Колонизируя все новые и новые территории, Российские империя приносила туда проевропейские модели управления, юридические нормы, на бытовом уровне - прогрессивные сельскохозяйственные орудия труда, европейскую модную одежду и новые продукты, то есть включала эти земли и их население в Запад, хотя бы формально, номинально, знаково. В то же время коммуникационные модели на низовых уровнях приводили и к обратной ассимиляции: процессу, получившему название в историографии как «обынородчивание» [Сандерланд, 2005, с. 199-227], когда русские первопроходцы сталкиваясь с местным аборигенным населением, перенимали у них формы ведения хозяйства, заключали брачные союзы, переходили на местные языки. То есть империя продвигала на Восток западные культурные паттерны, а Восток обратным векторным процессом ассимилировал русское население, создавая новые слои общества. В итоге получился оригинальный сплав культурного и иного опыта воображения (создания) Востока на примере российского пространства: амбивалентное восприятие Востока самой Россией, позиционирующей себя как «не-Запад» наряду с ее же дистанцированием от Востока и ориентализацией своих, в т.ч. новых (новоприобретенных, новозавоеванных)территорий.

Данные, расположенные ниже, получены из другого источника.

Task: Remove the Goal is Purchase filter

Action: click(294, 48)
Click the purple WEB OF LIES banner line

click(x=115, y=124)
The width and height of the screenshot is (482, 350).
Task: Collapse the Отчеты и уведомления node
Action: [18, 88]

Возвращаясь к теме ориентализма и его фрагментарной представленности в книге Э. Саида, необходимо обратиться к другой монографии, в определенной мере заполняющей эти лакуны как раз в тех аспектах, которые важны для понимания места России в дихотомии «Запад-Восток». В 1999 г. вышло в свет исследование норвежского политолога Ивэра Нойманна «Использование "Другого": образы Востока в формировании европейских идентичностей». Еще до перевода на русский язык в 2004 г. [Нойманн, 2004] она вызвала бурную дискуссию среди отечественных политологов и антропологов, причем следует отметить, что в целом реакция на книгу Нойманна была значительно позитивнее, чем на «Ориентализм» Саида. Собственно, у Нойманна нет кардинальных расхождений с его предшественником в понимании сугубо утилитарного отношения Западного / европейского общества к Востоку как своего рода «сырью» для формирования собственной картины мира. Предлагаемые им сюжеты наглядно - даже, пожалуй, более убедительно - иллюстрируют тезис Саида о том, что Восток для Европы всегда был «не собеседником, а безмолвным Другим» [Said, 1995, p. 93].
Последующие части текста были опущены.